Неизвестный Кафка (Кафка) - страница 188

Эти движения с разной степенью интенсивности и в бесконечном разнообразии вариантов обнаруживаются у всех персонажей Достоевского: у героя «Записок из подполья», у Ипполита и Лебедева, у Грушеньки и Рогожина и, в особенности, у Вечного мужа, у которого они точнее, сложнее, тоньше и сильнее, чем у других. И у него, как мы помним, те же тайные прыжки и замысловатые зигзаги, те же уловки и фальшивые надрывы, те же попытки сближения, и необыкновенные предчувствия, и провоцирующее поведение; это все та же изощренная загадочная игра, в которой ненависть смешивается с нежностью, возмущение и ярость — с детской покорностью, низость — с самой настоящей гордостью, коварство — с простодушием, предельная деликатность — с предельной грубостью, фамильярность — с почтительностью; он задирает, подстрекает, нападает, он подличает и выслеживает, он убегает, когда его ищут, и не уходит, когда его гонят, он пытается разжалобить — и тут же жалит, и плачет, и выказывает свою любовь, он отдает всего себя, он жертвует собой — и спустя несколько мгновений наклоняется с бритвой в руке, чтобы убить, он говорит все тем же слащавым, чуть насмешливым и заискивающим языком, уменьшительные формы делают его речь униженной и агрессивной, он раболепно удлиняет слова свистящими словоерсами, которые в русском языке того времени означали ерничество и приторное почтение, но в отдельные моменты он важно выпрямляется во весь свой человеческий рост, он возвышается, он вознаграждает и великодушно прощает, он подавляет.

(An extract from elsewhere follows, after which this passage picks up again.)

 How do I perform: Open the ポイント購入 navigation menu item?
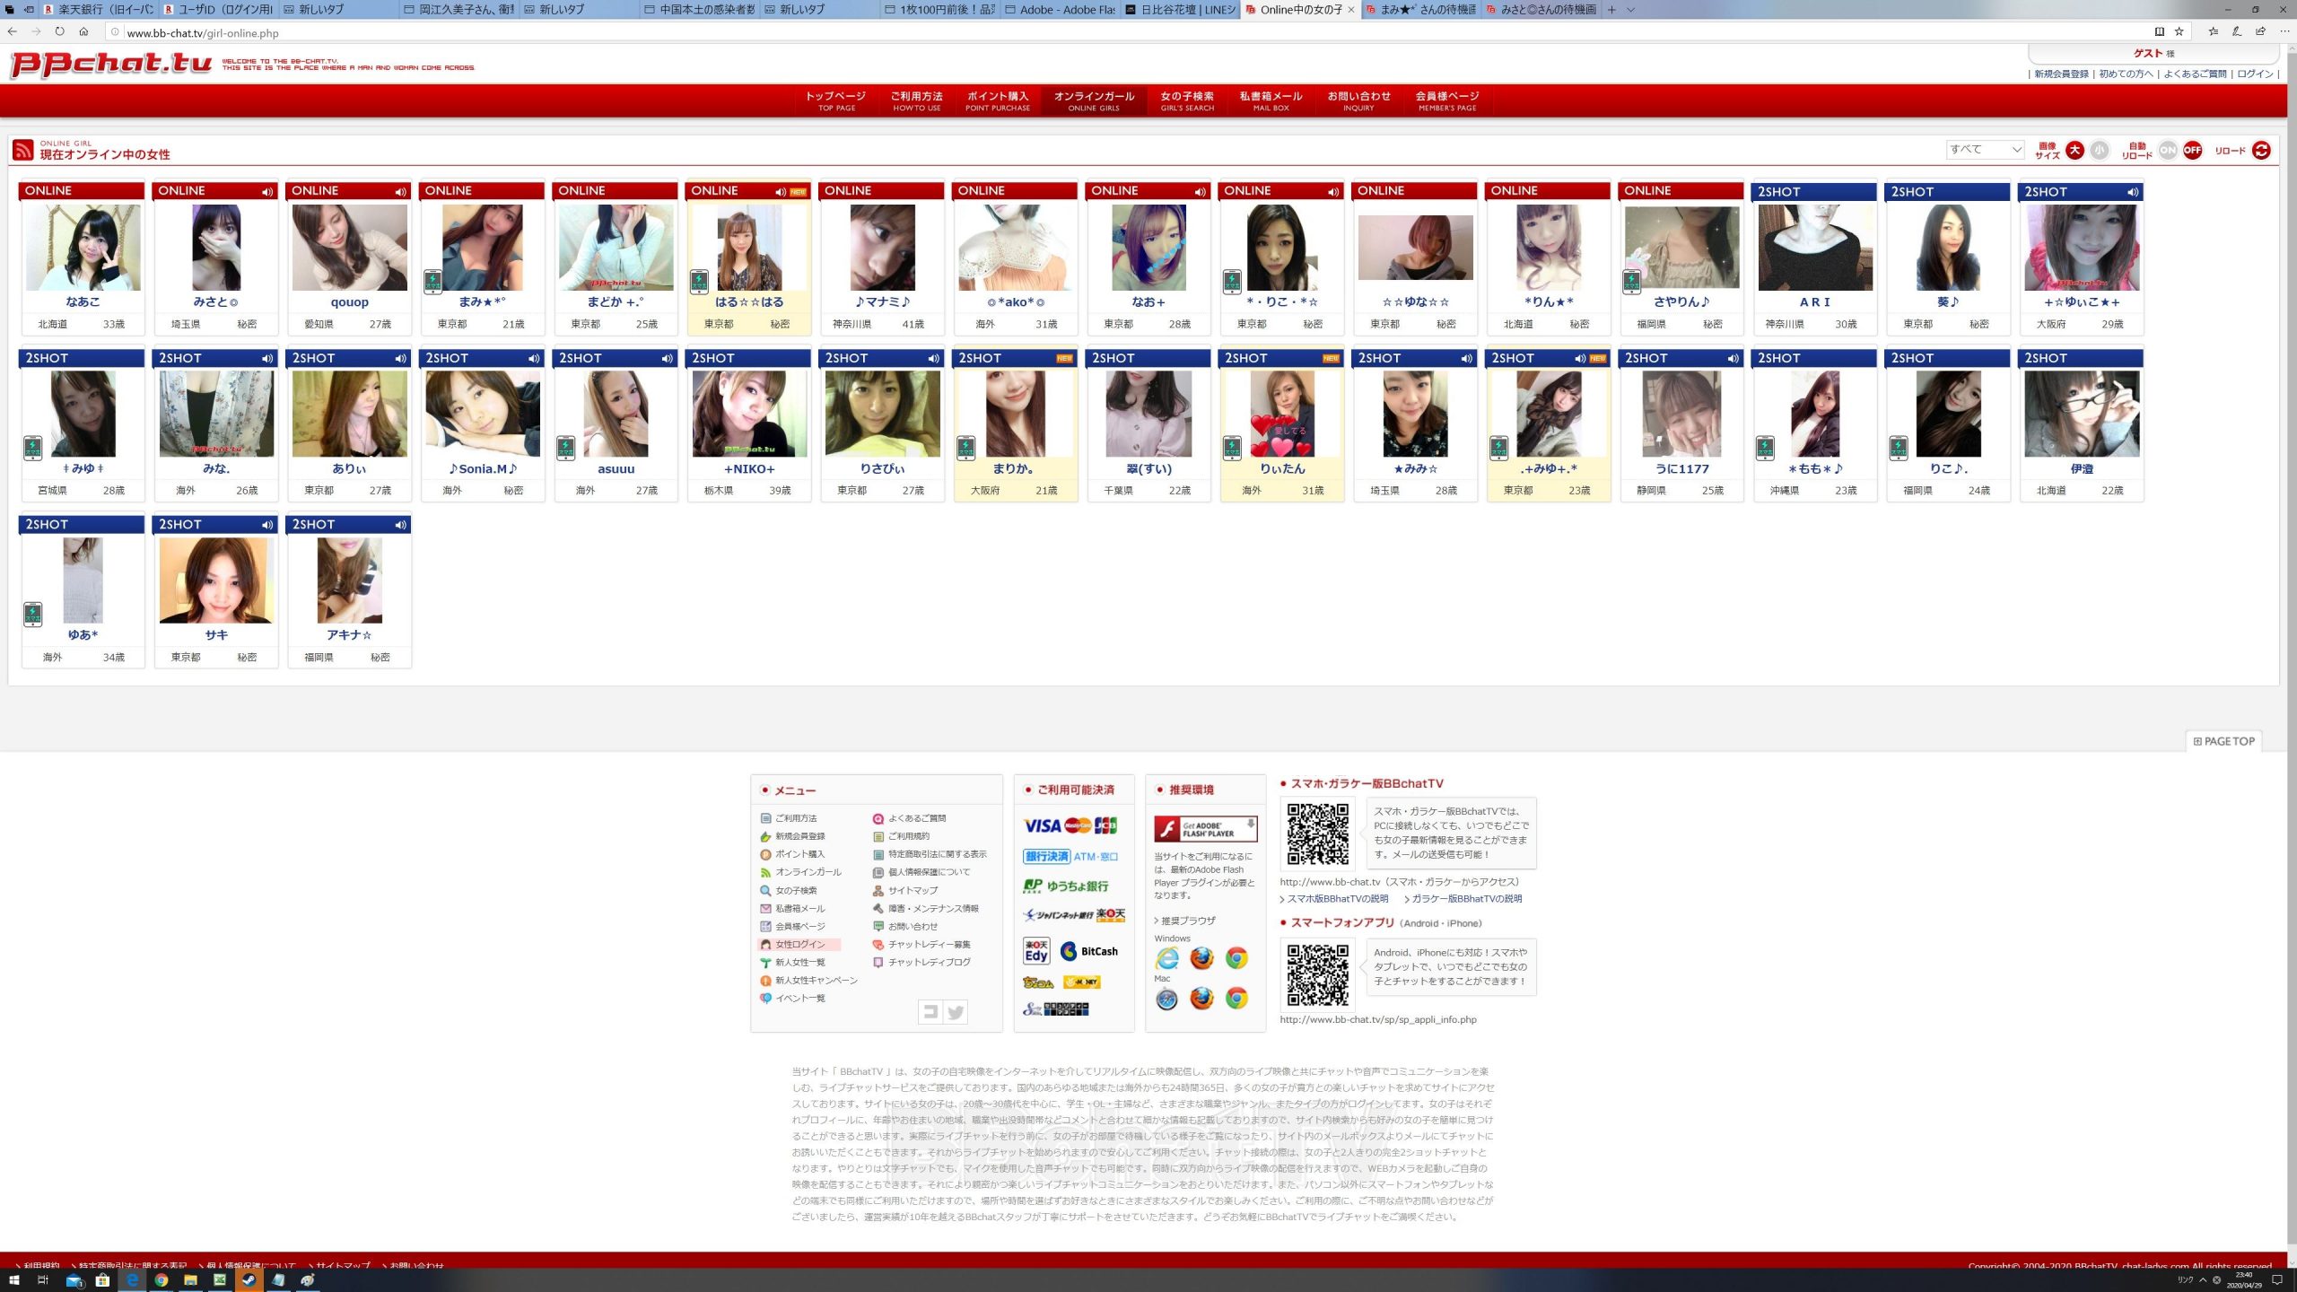[x=997, y=100]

Эти конфигурации так часто повторяются в тысяче различных ситуаций во всех сочинениях Достоевского, что его почти можно было бы упрекнуть в некотором однообразии. Временами создается впечатление, что сталкиваешься с настоящей одержимостью, с какой-то навязчивой идеей.

«Все его персонажи, — пишет Жид[26], — выкроены из одного материала. Гордость и унижение, наряду с мотивами разного рода тщательных расчетов, остаются тайными пружинами их поступков, но реакции их весьма пестры». Кажется, однако, что унижение и гордость, в свою очередь, — всего лишь форма, некая пестрая окраска. Под ними скрывается другая, еще более тайная пружина, а унижение и гордость — не более чем проявления ее движений. И, несомненно, именно это исходное движение, дающее импульс всем остальным, это место, где сходятся линии действия всех сил, пронизывающих огромную бурлящую массу, подразумевал Достоевский, говоря о своей «сущности», о той «всегдашней сущности», откуда он, по его словам, черпал материал для всех своих сочинений, как бы ни были они различны по форме. Это место схождения, эту «сущность» достаточно трудно определить. Быть может, мы получим какое-то представление о ней, предположив, что, в принципе, именно ее имела в виду Кэтрин Мэнсфилд, с некоторым страхом и, возможно, легким отвращением поминая «ужасное желание установить контакт».